▸ INFORMATION
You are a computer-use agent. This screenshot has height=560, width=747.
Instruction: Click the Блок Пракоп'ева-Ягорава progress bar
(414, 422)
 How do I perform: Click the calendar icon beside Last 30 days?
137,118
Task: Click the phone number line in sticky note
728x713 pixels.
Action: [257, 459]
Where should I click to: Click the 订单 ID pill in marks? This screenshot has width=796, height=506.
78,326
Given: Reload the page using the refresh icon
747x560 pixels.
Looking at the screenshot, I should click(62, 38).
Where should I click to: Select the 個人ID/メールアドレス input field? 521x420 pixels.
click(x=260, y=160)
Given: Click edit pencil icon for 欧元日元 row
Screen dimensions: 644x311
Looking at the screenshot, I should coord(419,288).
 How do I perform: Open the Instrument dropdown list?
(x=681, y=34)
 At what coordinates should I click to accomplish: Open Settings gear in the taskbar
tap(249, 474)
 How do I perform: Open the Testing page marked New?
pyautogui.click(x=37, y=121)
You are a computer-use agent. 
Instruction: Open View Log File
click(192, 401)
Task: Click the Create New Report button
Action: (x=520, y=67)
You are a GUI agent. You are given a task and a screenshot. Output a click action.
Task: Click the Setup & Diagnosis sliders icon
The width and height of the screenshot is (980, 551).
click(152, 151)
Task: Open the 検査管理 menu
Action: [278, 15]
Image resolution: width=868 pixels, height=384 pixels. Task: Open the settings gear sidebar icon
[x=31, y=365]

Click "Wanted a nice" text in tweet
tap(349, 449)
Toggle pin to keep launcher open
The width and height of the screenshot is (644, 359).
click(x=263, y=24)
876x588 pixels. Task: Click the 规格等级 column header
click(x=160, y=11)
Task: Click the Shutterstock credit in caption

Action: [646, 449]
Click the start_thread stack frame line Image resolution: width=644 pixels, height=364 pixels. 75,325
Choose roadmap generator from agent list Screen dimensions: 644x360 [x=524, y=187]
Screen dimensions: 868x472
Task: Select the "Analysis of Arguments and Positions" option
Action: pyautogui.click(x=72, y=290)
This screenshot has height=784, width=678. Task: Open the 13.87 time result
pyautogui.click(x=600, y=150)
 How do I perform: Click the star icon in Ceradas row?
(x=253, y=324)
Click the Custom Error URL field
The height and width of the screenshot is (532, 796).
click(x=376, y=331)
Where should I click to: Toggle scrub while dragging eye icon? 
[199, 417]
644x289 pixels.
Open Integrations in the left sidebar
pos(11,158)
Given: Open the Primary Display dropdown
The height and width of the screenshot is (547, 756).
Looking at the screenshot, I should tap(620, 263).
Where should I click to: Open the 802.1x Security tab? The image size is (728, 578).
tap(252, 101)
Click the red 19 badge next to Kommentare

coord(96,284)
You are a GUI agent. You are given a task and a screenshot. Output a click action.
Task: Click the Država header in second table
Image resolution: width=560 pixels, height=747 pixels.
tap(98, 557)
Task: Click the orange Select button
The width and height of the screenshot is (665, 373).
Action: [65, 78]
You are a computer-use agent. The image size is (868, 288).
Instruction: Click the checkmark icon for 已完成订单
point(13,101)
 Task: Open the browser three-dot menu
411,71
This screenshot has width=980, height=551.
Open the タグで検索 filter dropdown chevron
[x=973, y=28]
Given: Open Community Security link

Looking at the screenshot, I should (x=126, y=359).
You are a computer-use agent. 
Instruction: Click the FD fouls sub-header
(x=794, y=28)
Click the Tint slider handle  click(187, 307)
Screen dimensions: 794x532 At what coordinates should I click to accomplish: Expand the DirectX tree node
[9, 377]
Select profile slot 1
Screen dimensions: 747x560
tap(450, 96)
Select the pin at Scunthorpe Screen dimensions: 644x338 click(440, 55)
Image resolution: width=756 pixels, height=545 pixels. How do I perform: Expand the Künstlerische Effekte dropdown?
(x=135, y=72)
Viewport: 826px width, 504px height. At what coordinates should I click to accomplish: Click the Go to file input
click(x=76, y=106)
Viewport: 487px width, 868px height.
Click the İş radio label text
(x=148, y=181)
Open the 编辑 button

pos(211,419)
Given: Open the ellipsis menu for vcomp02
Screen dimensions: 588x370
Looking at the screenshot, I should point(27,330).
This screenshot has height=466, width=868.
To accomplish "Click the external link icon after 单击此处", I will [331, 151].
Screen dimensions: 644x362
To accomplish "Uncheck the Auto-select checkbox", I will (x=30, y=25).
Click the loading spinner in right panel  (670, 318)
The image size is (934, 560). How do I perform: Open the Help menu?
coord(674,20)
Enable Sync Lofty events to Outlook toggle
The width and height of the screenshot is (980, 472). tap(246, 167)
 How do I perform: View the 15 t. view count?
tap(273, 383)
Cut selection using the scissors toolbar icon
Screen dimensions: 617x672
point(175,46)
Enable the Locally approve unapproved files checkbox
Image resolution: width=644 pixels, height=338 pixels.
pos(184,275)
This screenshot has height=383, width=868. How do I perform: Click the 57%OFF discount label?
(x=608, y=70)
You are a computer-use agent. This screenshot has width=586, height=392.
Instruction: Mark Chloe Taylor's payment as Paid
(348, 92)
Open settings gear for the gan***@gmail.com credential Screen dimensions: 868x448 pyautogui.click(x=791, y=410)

▸ GOAL OF THE EXERCISE
Look through the data above for the string "computer" and copy every line where it appears.

▸ OUTPUT FOR THIS TASK
You are a computer-use agent. This screenshot has height=560, width=747.
You are a computer-use agent. 
You are a computer-use agent. The image size is (868, 288).
You are a computer-use agent. 
You are a computer-use agent. This screenshot has width=586, height=392.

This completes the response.